Оснащенность форсайтовскими достижениями пошла на пользу всем мариинским танцовщикам — теперь им нипочем самые быстрые темпы, а новый тип координации позволяет передавать как тончайшие душевные порывы, так и остро гротесковые черты. Господин Гелбер оказался мастером вариации: не слабее монологов Акакия Акакиевича вышли соло его коллег-чиновников (Григорий Попов и Антон Пимонов). Блистателен и портрет Полицмейстера (Максим Хребтов): сохраняя неподвижность широко расставленных ног, сатрап буквально добивает оцепеневшего Акакия Акакиевича монотонной остервенелостью движений рук и корпуса. Непривычный к сюжетным балетам американец отлично справился и с режиссурой: остроумно придумана сцена грабежа, внятно разработаны кошмары героя, великолепно сделана вечеринка чиновников (используя всего шесть персонажей, хореограф сумел создать впечатление бессмысленной суеты жизни); не позволяет себе ни неуместных эротических вольностей, ни ненужной сентиментальности и женщина-"шинель" (Яна Селина). Упрекнуть балетмейстера можно разве что в избыточных манипуляциях с одеждой да в скромной незатейливости финала — привидение подкидывает в воздух пальто своих обидчиков. Драматической кульминацией стала предыдущая сцена — эффектная смерть Акакия Акакиевича, уходящего в черные недра исполинской шинели, поглотившей сцену Мариинки от планшета до колосников.

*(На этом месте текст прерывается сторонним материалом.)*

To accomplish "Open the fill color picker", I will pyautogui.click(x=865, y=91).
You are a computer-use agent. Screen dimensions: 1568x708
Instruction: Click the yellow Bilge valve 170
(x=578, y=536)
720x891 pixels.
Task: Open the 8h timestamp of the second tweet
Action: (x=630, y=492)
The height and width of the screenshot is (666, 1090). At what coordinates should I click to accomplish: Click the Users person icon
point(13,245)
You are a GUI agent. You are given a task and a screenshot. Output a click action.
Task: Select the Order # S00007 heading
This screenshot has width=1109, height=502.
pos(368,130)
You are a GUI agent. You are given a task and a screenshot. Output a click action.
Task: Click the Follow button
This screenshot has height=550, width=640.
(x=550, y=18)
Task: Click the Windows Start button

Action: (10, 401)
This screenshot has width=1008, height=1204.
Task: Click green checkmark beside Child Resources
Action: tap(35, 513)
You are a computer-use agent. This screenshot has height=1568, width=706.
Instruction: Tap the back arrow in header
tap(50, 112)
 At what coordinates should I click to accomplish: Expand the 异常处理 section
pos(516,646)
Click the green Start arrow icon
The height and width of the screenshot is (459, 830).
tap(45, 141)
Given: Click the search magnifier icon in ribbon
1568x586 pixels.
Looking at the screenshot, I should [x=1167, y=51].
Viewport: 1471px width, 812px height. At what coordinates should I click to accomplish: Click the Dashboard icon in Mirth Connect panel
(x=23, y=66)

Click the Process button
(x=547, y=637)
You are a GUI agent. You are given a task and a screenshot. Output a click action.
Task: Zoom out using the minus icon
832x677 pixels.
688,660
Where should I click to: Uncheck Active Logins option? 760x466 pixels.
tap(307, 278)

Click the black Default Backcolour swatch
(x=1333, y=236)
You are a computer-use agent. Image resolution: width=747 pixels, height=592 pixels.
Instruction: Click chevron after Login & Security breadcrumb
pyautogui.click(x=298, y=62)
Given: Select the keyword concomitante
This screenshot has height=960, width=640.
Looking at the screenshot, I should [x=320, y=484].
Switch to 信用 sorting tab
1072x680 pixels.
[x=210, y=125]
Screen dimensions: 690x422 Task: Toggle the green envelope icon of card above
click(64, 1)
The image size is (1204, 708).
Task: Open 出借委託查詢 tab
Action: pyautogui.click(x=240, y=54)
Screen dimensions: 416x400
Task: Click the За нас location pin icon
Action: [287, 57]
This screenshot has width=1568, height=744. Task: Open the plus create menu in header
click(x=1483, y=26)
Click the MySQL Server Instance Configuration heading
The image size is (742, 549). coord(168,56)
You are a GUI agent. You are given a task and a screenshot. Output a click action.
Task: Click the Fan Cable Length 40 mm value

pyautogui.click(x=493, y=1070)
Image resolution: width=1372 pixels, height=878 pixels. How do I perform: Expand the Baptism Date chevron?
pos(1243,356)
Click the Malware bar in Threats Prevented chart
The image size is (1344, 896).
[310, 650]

Итог вечера молодых хореографов утешителен, хоть и неожидан — "новое имя" все-таки появилось. И неважно, что оно звучит не по-нашему — гоголевский спектакль Ноа Д. Гелбера стал самым русским из всех оригинальных балетов, созданных Мариинским театром в последние годы. В конце концов Петипа тоже не был природным русским.